* Passage fourni
—————

Voici les questions qui m'ont été posées par les élèves de 4e année de l'école Vision de Sherbrooke et leur enseignante de français (Chantale Toulouse)
lors d'un atelier de bande dessinée le 18 février 2011.
80 élèves entre 8 à 12 ans
Animateurs: Francis Pelletier

1. Depuis combien de temps faites-vous des bandes dessinées?
Passionné de la bande dessinée depuis l’âge de 8 ans, l’idée de devenir dessinateur m’est venue. Ce n’est que vers l’âge de 19 ans que je me consacre sérieusement à la bande dessinée comme auteur.


2. Comment avez-vous choisi votre nom de bédéiste (Grazo)?
Ce pseudonyme m’est venu lors d’une discussion avec mon collaborateur scénariste, Salvador Dallaire, alias Salo. À l’époque, j’avais inventé un personnage qui s’appelait « Granule », nous avons fait le lien avec (Granule et Salo), ce qui donna l’abréviation de Grazo (Salo & Grazo).


3. Comment avez-vous choisi les noms de vos personnages (Rino et Ouistin)?
Passionnés de science-fiction, Salvador et moi voulions faire de nouveaux personnages de bande dessinée classique entre Tintin et Spirou. Dans un premier temps, le prénom de Ouistin est un mélange de deux mots, whisky et Tintin. Nous sommes partis du son Whis de whisky pour l’écrire Ouis et Tin pour Tintin, dont le résultat est Ouistin. Ensuite, nous voulions trouver un prénom court qui s’associerait bien avec Ouistin, c’est alors que j’ai pensé à Rino, comme le prénom de mon cousin. Au départ, Ouistin était un animal bizarre qui se nourrissait d’alcool. Par la suite, les prénoms de nouveaux personnages sont apparût tels que le pays du Ouismistin, Sistin, Mistin, Cousistin, Coumistin, Sistine, Bulletin, etc.

—————

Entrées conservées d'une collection

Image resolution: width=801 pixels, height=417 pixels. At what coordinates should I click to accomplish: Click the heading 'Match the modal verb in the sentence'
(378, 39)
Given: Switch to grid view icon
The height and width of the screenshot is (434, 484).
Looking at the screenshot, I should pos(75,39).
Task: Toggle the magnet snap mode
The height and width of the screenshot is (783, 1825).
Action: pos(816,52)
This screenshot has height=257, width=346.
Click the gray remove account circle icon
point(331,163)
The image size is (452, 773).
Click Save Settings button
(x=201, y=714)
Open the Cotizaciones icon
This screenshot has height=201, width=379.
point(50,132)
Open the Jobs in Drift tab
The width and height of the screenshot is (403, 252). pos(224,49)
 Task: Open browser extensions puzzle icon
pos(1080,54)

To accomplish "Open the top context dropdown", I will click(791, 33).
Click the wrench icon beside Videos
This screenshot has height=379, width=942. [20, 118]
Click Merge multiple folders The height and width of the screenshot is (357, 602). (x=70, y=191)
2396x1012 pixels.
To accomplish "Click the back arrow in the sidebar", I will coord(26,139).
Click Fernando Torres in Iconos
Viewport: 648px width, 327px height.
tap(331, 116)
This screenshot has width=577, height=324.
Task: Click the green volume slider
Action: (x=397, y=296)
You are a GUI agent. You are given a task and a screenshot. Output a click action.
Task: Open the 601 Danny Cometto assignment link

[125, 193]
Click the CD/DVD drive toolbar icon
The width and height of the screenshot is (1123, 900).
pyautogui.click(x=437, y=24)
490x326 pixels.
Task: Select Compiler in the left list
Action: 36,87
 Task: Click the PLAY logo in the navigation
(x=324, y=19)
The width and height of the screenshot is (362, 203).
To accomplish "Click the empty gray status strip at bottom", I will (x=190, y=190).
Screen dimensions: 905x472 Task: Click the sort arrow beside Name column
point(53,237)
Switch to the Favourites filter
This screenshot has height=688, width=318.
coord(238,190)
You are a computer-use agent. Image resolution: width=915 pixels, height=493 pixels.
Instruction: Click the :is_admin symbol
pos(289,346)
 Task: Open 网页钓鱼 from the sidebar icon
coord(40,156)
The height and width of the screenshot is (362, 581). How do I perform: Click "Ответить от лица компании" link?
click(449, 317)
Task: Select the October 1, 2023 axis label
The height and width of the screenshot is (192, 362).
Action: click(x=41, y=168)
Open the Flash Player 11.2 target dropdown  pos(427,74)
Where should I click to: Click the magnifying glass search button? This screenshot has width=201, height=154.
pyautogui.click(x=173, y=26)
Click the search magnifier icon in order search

—————

* Consignes
• 1. Extrayez du passage fourni le segment allant de « 1. Depuis combien » à « (Salo & Grazo). ».
• 2. Pour chaque affirmation, indiquez si le passage fourni la confirme (oui ou non), en citant les mots décisifs du passage :
(a) Le pseudonyme Grazo est né d'une discussion avec Salvador Dallaire.
(b) L'auteur se consacre sérieusement à la bande dessinée dès l'âge de 8 ans.
(c) Le prénom Rino reprend celui d'un cousin de l'auteur.

* Résultats
• 1.
1. Depuis combien de temps faites-vous des bandes dessinées?
Passionné de la bande dessinée depuis l’âge de 8 ans, l’idée de devenir dessinateur m’est venue. Ce n’est que vers l’âge de 19 ans que je me consacre sérieusement à la bande dessinée comme auteur.


2. Comment avez-vous choisi votre nom de bédéiste (Grazo)?
Ce pseudonyme m’est venu lors d’une discussion avec mon collaborateur scénariste, Salvador Dallaire, alias Salo. À l’époque, j’avais inventé un personnage qui s’appelait « Granule », nous avons fait le lien avec (Granule et Salo), ce qui donna l’abréviation de Grazo (Salo & Grazo).

• 2.
(a) Oui : « Ce pseudonyme m’est venu lors d’une discussion avec mon collaborateur scénariste, Salvador Dallaire, alias Salo. »
(b) Non : « Ce n’est que vers l’âge de 19 ans que je me consacre sérieusement à la bande dessinée comme auteur. »
(c) Oui : « c’est alors que j’ai pensé à Rino, comme le prénom de mon cousin. »